On her wonderful blog about the writing life (and other things) Miss Good on Paper quotes John Dufresne who says that we always find time to do what we love - and they are probably right. However, I find that I need to moodle around at my desk for a while before I finally settle to what really gives me a lot of pleasure: writing tanka or haiku, adding to my novel or tinkering away on here. I need to settle in like a hen scratching the straw around, fluffing out her feathers, calling her chicks and flopping into exactly the right spot.

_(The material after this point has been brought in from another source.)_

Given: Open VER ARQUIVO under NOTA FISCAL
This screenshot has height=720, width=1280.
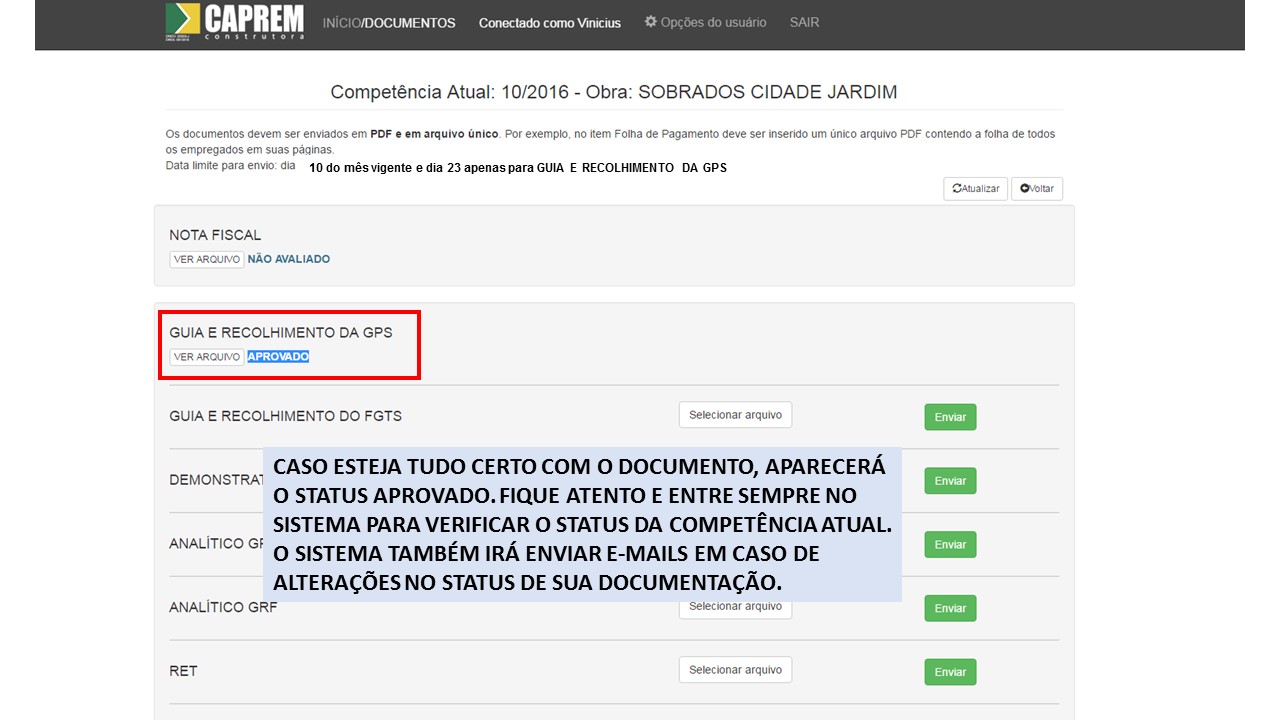Looking at the screenshot, I should tap(207, 259).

A quiet and clean house helps. Barring myself from Gmail and Facebook is mandatory. A good night's sleep and a gritty coffee put me on fast forward. Today has been a good day for writing. My story for The Australian Book Review Elizabeth Jolley Short Story Prize is well on its way. I gathered a few haiku for Creatrix, the WA Poets online poetry mag and I even worked out how to do web links on this blog!
The Limestone Tanka poets met at the National Botanic Gardens in Canberra on Sunday and discussed our writing processes. Although we all carry scruffy notebooks we each use them differently. One composes on one page and writes the finished tanka in a fair hand on the opposite page. Another scribbles phrases, words or skeleton ideas in a spiral bound pad. Some showed A4 pages full of crossings out, part poems, full ones, pressed flowers, crumpled newspaper articles and theatre programmes.

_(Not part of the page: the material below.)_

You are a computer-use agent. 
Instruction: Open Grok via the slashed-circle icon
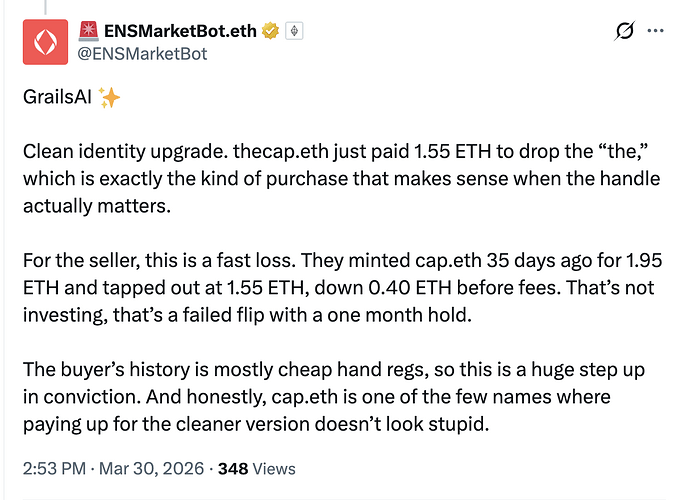[623, 31]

After the talk we wandered up the mountain or down onto the lawns among the eucalypts and penned a few ideas and tanka. My mind erupted with ideas and connections. Today I captured them and worked an hour or so on them. Tomorrow I work a 10 hour shift and will sink into bed without a backward glance at pen or computer, much as I love them.
I agree with Miss Good on Paper but sometimes doing things we love is not as easy as it sounds. I aim to keep my eye on the goal and work towards it without despairing of reaching it. Goethe sums my writing life up: "Do not hurry; do not rest."

2 comments:

  1. Yes, this is much easier said than done. I imagine even professional writers must deal with life getting in the way. The Dufresne quote at least keeps me from complaining about not writing when I'm taking time to do things like watch TV or obsessively check Facebook. =)

    THanks for adding to this discussion! Really interesting.